Brief:
Read the records and write them out again exactly.

------ Task input

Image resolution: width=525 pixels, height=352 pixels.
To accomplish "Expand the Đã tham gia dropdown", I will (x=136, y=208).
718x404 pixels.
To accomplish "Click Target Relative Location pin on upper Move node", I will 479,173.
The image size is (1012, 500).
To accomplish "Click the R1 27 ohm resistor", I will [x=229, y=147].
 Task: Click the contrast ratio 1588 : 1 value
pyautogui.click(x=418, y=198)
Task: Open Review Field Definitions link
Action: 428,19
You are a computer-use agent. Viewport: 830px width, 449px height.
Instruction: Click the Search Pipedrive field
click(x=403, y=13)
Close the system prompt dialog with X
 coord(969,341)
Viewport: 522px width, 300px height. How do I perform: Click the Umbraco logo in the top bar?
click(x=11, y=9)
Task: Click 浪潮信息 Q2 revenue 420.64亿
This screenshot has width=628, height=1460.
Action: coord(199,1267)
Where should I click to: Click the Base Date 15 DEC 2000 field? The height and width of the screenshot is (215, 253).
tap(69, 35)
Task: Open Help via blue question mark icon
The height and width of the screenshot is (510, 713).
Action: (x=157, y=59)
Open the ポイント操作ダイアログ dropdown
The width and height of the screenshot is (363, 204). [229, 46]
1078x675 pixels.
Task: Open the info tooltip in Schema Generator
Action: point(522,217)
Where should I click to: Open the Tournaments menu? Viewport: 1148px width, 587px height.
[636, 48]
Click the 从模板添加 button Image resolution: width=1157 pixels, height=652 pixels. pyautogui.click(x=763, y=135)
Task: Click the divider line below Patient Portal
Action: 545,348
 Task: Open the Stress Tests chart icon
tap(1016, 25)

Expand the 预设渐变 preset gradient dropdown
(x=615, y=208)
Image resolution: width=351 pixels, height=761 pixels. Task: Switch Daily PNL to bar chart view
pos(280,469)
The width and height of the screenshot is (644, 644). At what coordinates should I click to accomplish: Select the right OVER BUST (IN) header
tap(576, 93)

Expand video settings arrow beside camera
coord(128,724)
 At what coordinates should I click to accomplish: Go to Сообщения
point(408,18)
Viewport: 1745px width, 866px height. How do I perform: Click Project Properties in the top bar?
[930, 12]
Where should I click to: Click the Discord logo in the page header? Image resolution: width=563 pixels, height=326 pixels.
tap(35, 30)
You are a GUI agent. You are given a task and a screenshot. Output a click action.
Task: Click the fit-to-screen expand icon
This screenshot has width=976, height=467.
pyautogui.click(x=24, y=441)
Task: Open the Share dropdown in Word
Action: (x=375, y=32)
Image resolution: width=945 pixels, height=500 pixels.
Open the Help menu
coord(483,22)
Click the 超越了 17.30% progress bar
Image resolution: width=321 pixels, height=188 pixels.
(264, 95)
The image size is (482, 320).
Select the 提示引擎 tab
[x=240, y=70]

------------

Exercise result:
Image resolution: width=525 pixels, height=352 pixels.
To accomplish "Expand the Đã tham gia dropdown", I will (x=136, y=208).
718x404 pixels.
To accomplish "Click Target Relative Location pin on upper Move node", I will 479,173.
The image size is (1012, 500).
To accomplish "Click the R1 27 ohm resistor", I will [x=229, y=147].
 Task: Click the contrast ratio 1588 : 1 value
pyautogui.click(x=418, y=198)
Task: Open Review Field Definitions link
Action: 428,19
You are a computer-use agent. Viewport: 830px width, 449px height.
Instruction: Click the Search Pipedrive field
click(x=403, y=13)
Close the system prompt dialog with X
 coord(969,341)
Viewport: 522px width, 300px height. How do I perform: Click the Umbraco logo in the top bar?
click(x=11, y=9)
Task: Click 浪潮信息 Q2 revenue 420.64亿
This screenshot has width=628, height=1460.
Action: coord(199,1267)
Where should I click to: Click the Base Date 15 DEC 2000 field? The height and width of the screenshot is (215, 253).
tap(69, 35)
Task: Open Help via blue question mark icon
The height and width of the screenshot is (510, 713).
Action: (x=157, y=59)
Open the ポイント操作ダイアログ dropdown
The width and height of the screenshot is (363, 204). [229, 46]
1078x675 pixels.
Task: Open the info tooltip in Schema Generator
Action: point(522,217)
Where should I click to: Open the Tournaments menu? Viewport: 1148px width, 587px height.
[636, 48]
Click the 从模板添加 button Image resolution: width=1157 pixels, height=652 pixels. pyautogui.click(x=763, y=135)
Task: Click the divider line below Patient Portal
Action: 545,348
 Task: Open the Stress Tests chart icon
tap(1016, 25)

Expand the 预设渐变 preset gradient dropdown
(x=615, y=208)
Image resolution: width=351 pixels, height=761 pixels. Task: Switch Daily PNL to bar chart view
pos(280,469)
The width and height of the screenshot is (644, 644). At what coordinates should I click to accomplish: Select the right OVER BUST (IN) header
tap(576, 93)

Expand video settings arrow beside camera
coord(128,724)
 At what coordinates should I click to accomplish: Go to Сообщения
point(408,18)
Viewport: 1745px width, 866px height. How do I perform: Click Project Properties in the top bar?
[930, 12]
Where should I click to: Click the Discord logo in the page header? Image resolution: width=563 pixels, height=326 pixels.
tap(35, 30)
You are a GUI agent. You are given a task and a screenshot. Output a click action.
Task: Click the fit-to-screen expand icon
This screenshot has width=976, height=467.
pyautogui.click(x=24, y=441)
Task: Open the Share dropdown in Word
Action: (x=375, y=32)
Image resolution: width=945 pixels, height=500 pixels.
Open the Help menu
coord(483,22)
Click the 超越了 17.30% progress bar
Image resolution: width=321 pixels, height=188 pixels.
(264, 95)
The image size is (482, 320).
Select the 提示引擎 tab
[x=240, y=70]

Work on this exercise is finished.